Work order — When you transcribe the entries, reproduce every character and exclude the images.

[[ Available records open ]]

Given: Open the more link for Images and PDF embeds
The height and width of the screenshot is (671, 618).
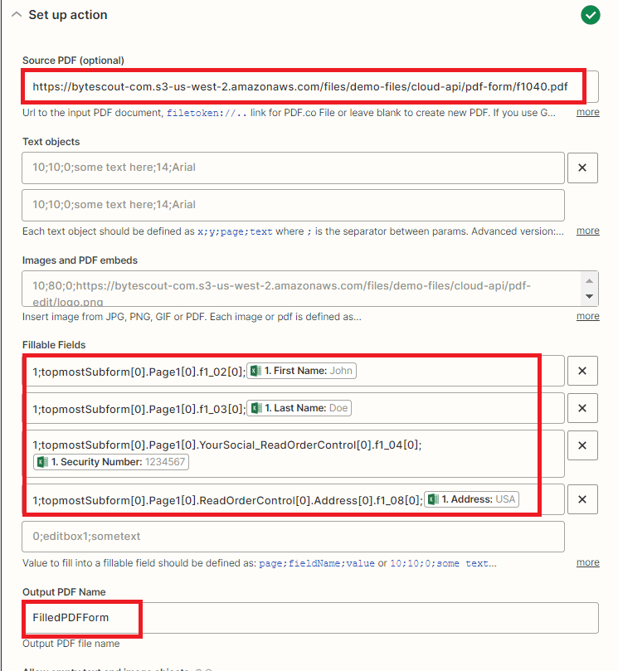Looking at the screenshot, I should (587, 316).
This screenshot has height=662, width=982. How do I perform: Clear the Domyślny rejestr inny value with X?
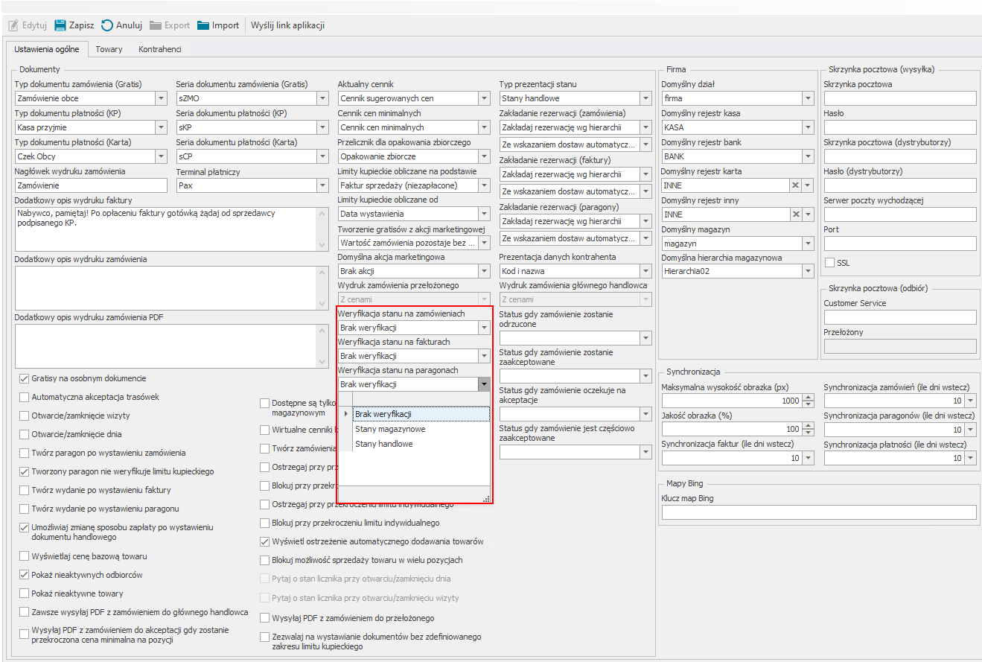coord(795,214)
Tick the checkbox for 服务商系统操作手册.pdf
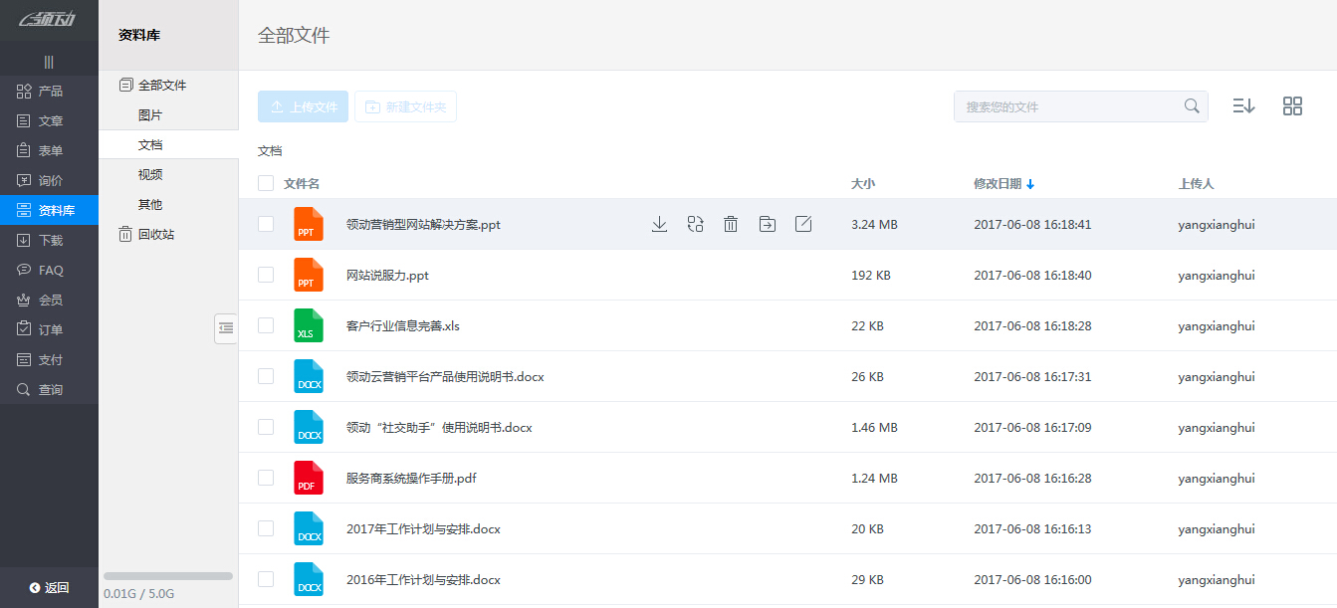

[[ Available records closed ]]

Result for this task —
Given: Open the more link for Images and PDF embeds
The height and width of the screenshot is (671, 618).
Looking at the screenshot, I should (587, 316).
This screenshot has height=662, width=982. How do I perform: Clear the Domyślny rejestr inny value with X?
coord(795,214)
Tick the checkbox for 服务商系统操作手册.pdf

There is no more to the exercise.